BIG SUR, Calif. (AP) — Crews contended with blistering temperatures Monday as they tried to beat back a wildfire that burned rural homes and forced hundreds of evacuations in California's Central Valley, while cooler weather gave firefighters a break as they battled a 10-day-old blaze on the coast.
The newer fire northeast of Fresno damaged some of the 400 homes that were evacuated just outside the Sierra National Forest, but it was not yet clear how many, the California Department of Forestry and Fire Protection said.

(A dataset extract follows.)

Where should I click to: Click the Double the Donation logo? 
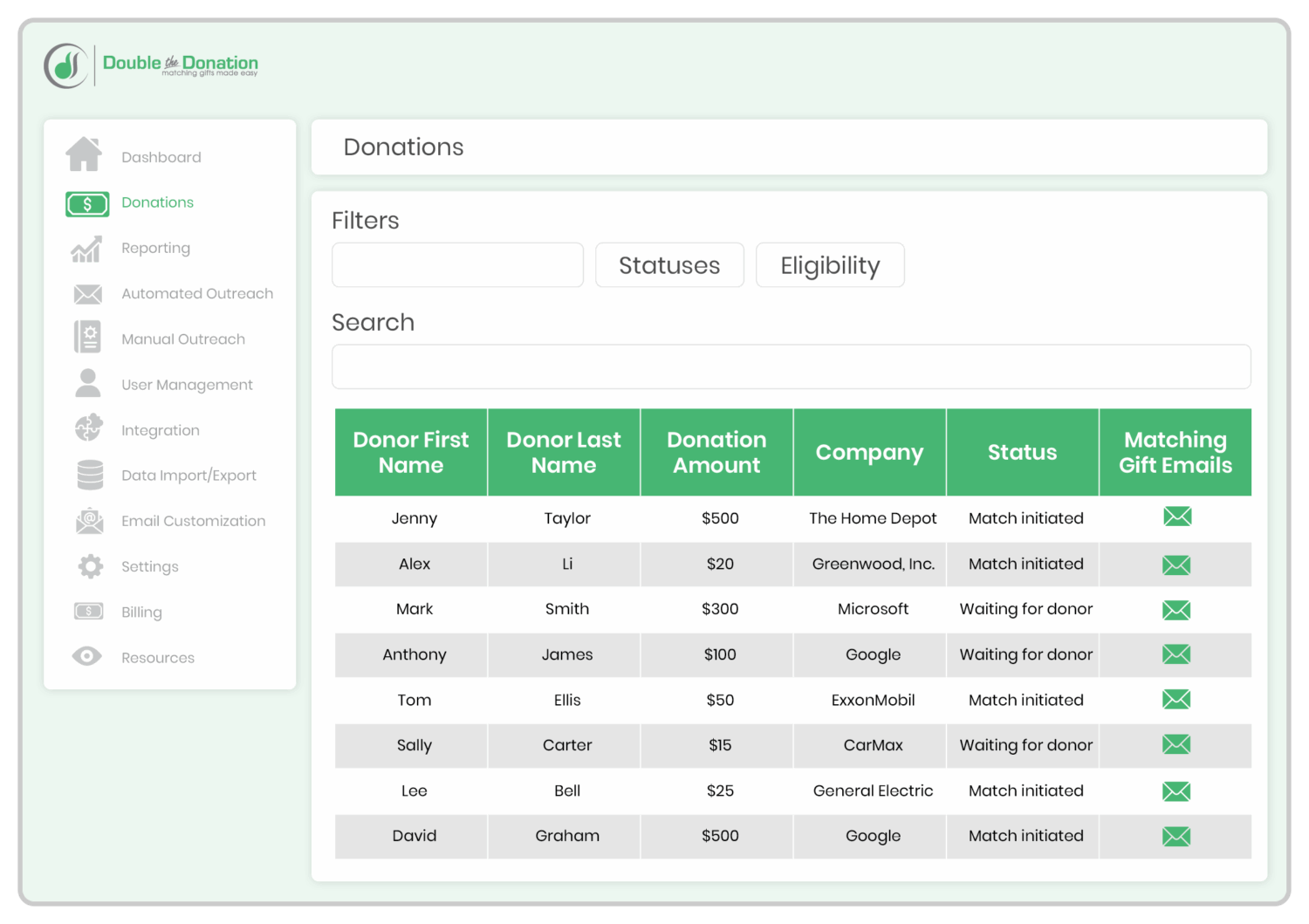(152, 65)
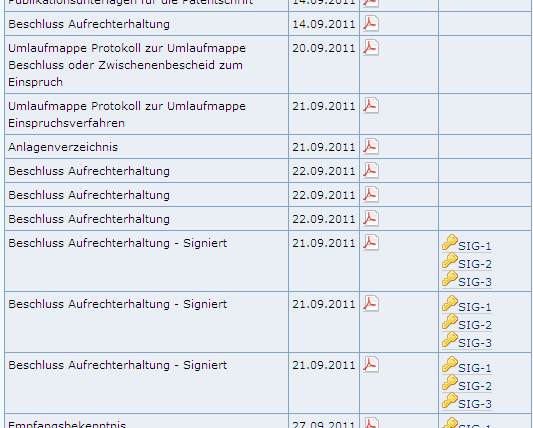
Task: Open PDF of third signed Beschluss Aufrechterhaltung
Action: pyautogui.click(x=371, y=365)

Meanwhile, a wildfire north of scenic Big Sur near the Central Coast held steady at 62.5 square miles, state fire officials said. Firefighters got help from a low marine layer that brought a spike in humidity and dropped temperatures into the 60s and 70s.
The blaze that broke out July 22 has destroyed 57 homes and is threatening 2,000 additional structures. It was less than 20 percent contained Monday.
A bulldozer operator working the fire lines was killed last week in a rollover accident in steep, forested ridges.
The fire, which is about the size of San Francisco, also has scared away tourists. They are canceling bookings after officials warned that crews will likely be battling the flames for another month.
About 200 miles to the northeast, hundreds of dead trees fueled the central California fire amid triple-digit temperatures and low humidity that was expected to last for several days.
Residents of the rural area surrounded by rolling hills told reporters that they scrambled to evacuate with their animals as the wind-driven blaze swept through dry slopes.
"We watched it explode, coming across Old Millerton Road, and it just keeps getting bigger and bigger," Dana Bays told KFSN-TV.
The nearly 3-square-mile blaze started Saturday afternoon in steep, rugged terrain. It was 15 percent contained Monday, Cal Fire said.
Further south, crews had nearly surrounded a 65-square-mile blaze on the outskirts of Los Angeles that killed one man and destroyed 18 homes. It comes 10 days after the fire broke out in suburban Santa Clarita and spread into the mountainous Angeles National Forest, officials said. Authorities have not determined the cause.